Passage shown
But enough about present-day hurdles. These past few days I dusted off my 2024 summer holiday photo album, flicked through some slightly blurry shots (beer and camera focus really don’t mix as well as you’d hope), and decided it was high time to pick up where I left off. After all, I did promise you (and myself) a three, or even four-part blog series, and I'm a person of my word – at least when there are actual people reading it. Thank you, Iancu, for single-handedly propping up my readership stats.

So, where were we? Ah yes, the Isle of Man... where life moves at a gentle pace, and the average age is best described as 'gracefully silver.'

The next morning, I woke up bright and early, eager to kick off my island exploration. I had grand hopes of a picturesque seaside view to start the day - after all, I could hear the seagulls squawking like overenthusiastic alarm clocks, and the hotel had assured me that my room came with a “lovely seaside view.” Naturally, I was already picturing myself looking out at the Douglas promenade, waves gently lapping the shore, maybe even a stray sailboat drifting by. Alas, what greeted me as I drew back the curtains was... the inside garden. Don’t get me wrong, it wasn’t bad. Quite charming, actually, if you’re into potted plants and the odd, lonely lawn chair. But let’s just say that, in the dead of night when I checked in, this wasn’t exactly what I’d imagined. So much for the sweeping vistas.

Instruction A
Please swap "Duplicar" for "Copy" in the records between the lines holding "Where should I click to: Open the (General)" and "(x=1643, y=142)", inclusive, and write out those lines again with nothing else changed.

Exercise material

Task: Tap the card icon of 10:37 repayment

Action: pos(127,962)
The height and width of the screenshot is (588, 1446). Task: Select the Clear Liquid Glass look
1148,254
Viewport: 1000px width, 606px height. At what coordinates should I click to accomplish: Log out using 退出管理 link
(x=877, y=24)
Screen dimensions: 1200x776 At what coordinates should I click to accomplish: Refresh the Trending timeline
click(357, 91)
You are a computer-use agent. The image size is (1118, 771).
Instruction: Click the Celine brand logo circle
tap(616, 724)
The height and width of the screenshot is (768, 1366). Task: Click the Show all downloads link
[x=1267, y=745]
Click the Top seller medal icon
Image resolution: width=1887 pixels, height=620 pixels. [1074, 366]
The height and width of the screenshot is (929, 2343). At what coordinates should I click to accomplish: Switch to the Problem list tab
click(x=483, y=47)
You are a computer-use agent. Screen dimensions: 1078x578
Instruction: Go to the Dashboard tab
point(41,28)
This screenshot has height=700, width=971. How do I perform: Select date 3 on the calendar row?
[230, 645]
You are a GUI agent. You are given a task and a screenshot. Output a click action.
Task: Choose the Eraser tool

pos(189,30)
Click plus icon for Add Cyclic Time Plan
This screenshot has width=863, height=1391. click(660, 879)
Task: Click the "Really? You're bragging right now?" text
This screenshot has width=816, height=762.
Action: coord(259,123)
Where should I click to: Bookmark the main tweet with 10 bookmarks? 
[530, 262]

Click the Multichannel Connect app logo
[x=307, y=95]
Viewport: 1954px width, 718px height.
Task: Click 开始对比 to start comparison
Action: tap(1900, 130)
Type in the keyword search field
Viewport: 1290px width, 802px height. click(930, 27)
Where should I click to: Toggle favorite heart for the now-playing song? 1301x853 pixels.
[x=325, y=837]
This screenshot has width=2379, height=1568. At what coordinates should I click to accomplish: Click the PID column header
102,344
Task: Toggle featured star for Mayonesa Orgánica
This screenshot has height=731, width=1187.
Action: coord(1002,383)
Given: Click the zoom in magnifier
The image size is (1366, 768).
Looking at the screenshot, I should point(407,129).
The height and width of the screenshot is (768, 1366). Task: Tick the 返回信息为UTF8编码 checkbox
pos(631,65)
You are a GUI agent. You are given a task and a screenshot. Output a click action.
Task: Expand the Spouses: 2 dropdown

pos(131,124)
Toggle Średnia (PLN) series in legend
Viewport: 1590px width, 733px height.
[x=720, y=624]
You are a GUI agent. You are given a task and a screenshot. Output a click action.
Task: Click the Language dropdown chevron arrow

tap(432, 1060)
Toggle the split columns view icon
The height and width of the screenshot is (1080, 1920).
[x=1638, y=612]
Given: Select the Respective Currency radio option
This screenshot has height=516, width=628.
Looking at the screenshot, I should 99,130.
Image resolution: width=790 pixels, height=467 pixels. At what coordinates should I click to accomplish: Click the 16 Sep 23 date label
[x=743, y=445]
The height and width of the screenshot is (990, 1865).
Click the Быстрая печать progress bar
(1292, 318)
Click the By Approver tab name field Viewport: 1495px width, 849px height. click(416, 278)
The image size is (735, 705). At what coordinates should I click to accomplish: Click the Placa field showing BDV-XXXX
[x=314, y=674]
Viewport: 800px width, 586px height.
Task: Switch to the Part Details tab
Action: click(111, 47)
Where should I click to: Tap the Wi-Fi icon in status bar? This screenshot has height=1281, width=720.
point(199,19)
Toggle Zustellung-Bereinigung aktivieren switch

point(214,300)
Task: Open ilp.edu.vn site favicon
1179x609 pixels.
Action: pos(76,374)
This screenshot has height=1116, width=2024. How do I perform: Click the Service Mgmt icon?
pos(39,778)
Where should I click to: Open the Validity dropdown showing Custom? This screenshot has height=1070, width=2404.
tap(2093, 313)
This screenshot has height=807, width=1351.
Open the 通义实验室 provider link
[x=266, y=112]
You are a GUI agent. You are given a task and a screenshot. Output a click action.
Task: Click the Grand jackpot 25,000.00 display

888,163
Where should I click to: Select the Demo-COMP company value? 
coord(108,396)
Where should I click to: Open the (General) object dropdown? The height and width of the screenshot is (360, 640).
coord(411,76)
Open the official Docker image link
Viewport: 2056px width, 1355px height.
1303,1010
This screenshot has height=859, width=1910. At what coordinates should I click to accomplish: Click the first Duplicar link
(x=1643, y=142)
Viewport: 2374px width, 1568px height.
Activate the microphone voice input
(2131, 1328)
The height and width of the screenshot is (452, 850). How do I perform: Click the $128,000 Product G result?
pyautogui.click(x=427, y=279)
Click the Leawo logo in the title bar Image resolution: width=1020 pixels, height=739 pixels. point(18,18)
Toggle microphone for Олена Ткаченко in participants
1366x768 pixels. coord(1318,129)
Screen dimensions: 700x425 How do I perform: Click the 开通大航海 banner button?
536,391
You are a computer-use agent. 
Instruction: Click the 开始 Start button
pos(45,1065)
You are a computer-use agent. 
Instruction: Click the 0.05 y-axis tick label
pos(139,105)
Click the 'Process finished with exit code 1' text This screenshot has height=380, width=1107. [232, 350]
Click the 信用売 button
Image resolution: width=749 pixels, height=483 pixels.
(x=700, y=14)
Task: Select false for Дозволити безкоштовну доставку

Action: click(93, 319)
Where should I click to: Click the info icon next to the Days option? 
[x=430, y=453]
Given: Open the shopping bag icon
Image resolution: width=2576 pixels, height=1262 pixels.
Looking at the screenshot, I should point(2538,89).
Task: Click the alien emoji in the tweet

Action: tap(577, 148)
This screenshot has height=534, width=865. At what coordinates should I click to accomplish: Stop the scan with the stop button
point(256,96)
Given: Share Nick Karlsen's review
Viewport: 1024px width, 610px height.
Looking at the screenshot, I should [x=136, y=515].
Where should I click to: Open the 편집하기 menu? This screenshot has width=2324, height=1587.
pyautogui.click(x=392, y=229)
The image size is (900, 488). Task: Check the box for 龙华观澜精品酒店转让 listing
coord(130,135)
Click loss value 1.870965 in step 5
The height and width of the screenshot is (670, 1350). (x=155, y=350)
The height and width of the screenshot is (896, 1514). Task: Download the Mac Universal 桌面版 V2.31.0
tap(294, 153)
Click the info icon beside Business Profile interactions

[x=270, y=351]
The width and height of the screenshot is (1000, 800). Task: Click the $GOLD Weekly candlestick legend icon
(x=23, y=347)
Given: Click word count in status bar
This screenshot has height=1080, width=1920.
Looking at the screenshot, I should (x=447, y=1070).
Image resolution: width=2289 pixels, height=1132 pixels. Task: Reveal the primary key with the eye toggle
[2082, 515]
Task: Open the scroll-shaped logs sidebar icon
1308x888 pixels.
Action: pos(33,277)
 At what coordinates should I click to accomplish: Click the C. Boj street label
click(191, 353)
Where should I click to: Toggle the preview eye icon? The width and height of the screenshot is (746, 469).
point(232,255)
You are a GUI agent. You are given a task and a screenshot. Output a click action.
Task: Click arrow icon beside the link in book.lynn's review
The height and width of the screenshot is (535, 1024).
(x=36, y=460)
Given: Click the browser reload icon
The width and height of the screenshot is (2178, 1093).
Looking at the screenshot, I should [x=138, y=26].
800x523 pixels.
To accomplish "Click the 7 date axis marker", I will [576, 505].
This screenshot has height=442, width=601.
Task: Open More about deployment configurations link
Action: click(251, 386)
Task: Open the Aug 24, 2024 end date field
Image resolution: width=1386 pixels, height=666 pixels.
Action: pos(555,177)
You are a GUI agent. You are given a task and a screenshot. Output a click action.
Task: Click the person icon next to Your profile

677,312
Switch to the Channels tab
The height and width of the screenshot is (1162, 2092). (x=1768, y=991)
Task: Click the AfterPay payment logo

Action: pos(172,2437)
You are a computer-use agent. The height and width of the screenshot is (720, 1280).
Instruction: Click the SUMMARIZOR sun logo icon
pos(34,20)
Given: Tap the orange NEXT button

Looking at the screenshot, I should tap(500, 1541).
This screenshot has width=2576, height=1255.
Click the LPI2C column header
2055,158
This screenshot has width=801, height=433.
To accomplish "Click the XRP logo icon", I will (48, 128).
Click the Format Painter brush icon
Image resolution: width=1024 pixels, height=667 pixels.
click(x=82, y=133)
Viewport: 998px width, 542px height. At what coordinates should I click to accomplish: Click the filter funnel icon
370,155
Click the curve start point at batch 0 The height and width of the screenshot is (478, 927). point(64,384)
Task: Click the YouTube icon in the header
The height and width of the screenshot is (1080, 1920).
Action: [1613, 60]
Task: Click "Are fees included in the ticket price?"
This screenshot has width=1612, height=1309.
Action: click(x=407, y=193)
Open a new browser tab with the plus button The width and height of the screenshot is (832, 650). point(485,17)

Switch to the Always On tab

Instruction B
In the Isle of Man holiday passage, list everything the narrator pictured seeing on drawing back the curtains.

Task result A
Where should I click to: Open the (General) object dropdown? The height and width of the screenshot is (360, 640).
coord(411,76)
Open the official Docker image link
Viewport: 2056px width, 1355px height.
1303,1010
This screenshot has height=859, width=1910. At what coordinates should I click to accomplish: Click the first Copy link
(x=1643, y=142)

Task result B
- The Douglas promenade
- Waves gently lapping the shore
- A stray sailboat drifting by